I believe you could open a sort of poll online to ask users and
developer which functions/modules that take more than 0.5 hour to run
(especially using large datasets), and see those for a start.

Many good wishes and if anything to help I can try my best,
Yann

2009/3/24 Markus Neteler <neteler@osgeo.org>

On Mon, Mar 23, 2009 at 7:14 PM, Jyothish Soman
<jyothish.soman@gmail.com> wrote:
> Till now, there has not been any reply from the developer mailing list.

Well, you got one from me :slight_smile:
http://lists.osgeo.org/pipermail/grass-dev/2009-March/043000.html

> Without expert help, I might take up a problem that is either too small or
> too big, because of restricted time.

Neither nor - we are just heavily overloaded (or, say, not enough to
reply to more complex questions in short time).

> Should I wait for some more time, or
> should I start looking at v.build and r.terraflow as candidate functions,
> and start writing my application around it.
>
> Both are, I assume, large enough and slow enough.

v.build is AFAIK heavily based on the vectorlib which is under change
in GRASS 7 at time.
I think that r.mapcalc might be a good candidate too as then many
users will benefit (r.terraflow might be used by few people only).

We could ask on grass-user what people would like to see
accelerated.

In grass-dev, it is common to not obtain an answer which means "good,
please go ahead". I certainly understand that your proposal deserves
answers! And we'll do so.

Best
Markus

PS: I attach main.c from i.atcorr which was openMP'ed by Yann Chemin
recently (have added him in CC). I should have tested it already but
didn't have the time yet... It's amazing - only few lines of changes to
get openMP enabled!

--
Yann Chemin
Mobile: +33 (06) 10 11 39 26
Home: +33 (02) 35 27 08 20,
Address: Gite de Mortagne,
16 rue de la chenaie,
76110 Bec de Mortagne,
France

Perso: http://www.freewebs.com/ychemin
YiKingDo: http://yikingdo.unblog.fr/

Yann Chemin wrote:

GRASS is mostly a row processing engine when we work on raster data.
It does have a restriction for parallel processing, it is that it does
compress rows on writing, but it means also uncompressing them on
reading. i.e. no row distribution possible directly: because no random
access.

Best for raster parallelisation (by blocks or rows) would be Random
Access. That would certainly mean uncompressed raster data, which is
an issue on many levels, some philosophical, some practical.

GRASS supports random reads whether the data is compressed or
uncompressed. It used to support random writes provided that the data
is uncompressed, but that was removed in 7.0 because nothing was using
it. It could be re-instated if there was a use for it.

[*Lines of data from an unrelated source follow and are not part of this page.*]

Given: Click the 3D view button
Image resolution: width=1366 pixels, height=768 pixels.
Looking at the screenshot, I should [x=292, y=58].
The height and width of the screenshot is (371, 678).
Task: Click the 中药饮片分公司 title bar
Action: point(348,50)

Even without random writes, there's no reason why a multi-threaded
application can't buffer writes and have a worker thread write them
out in order.

A bigger issue is that much of the code in the libraries isn't
thread-safe. It's better in 7.0, although you still can have multiple
threads performing concurrent I/O on a single raster.

--
Glynn Clements <glynn@gclements.plus.com>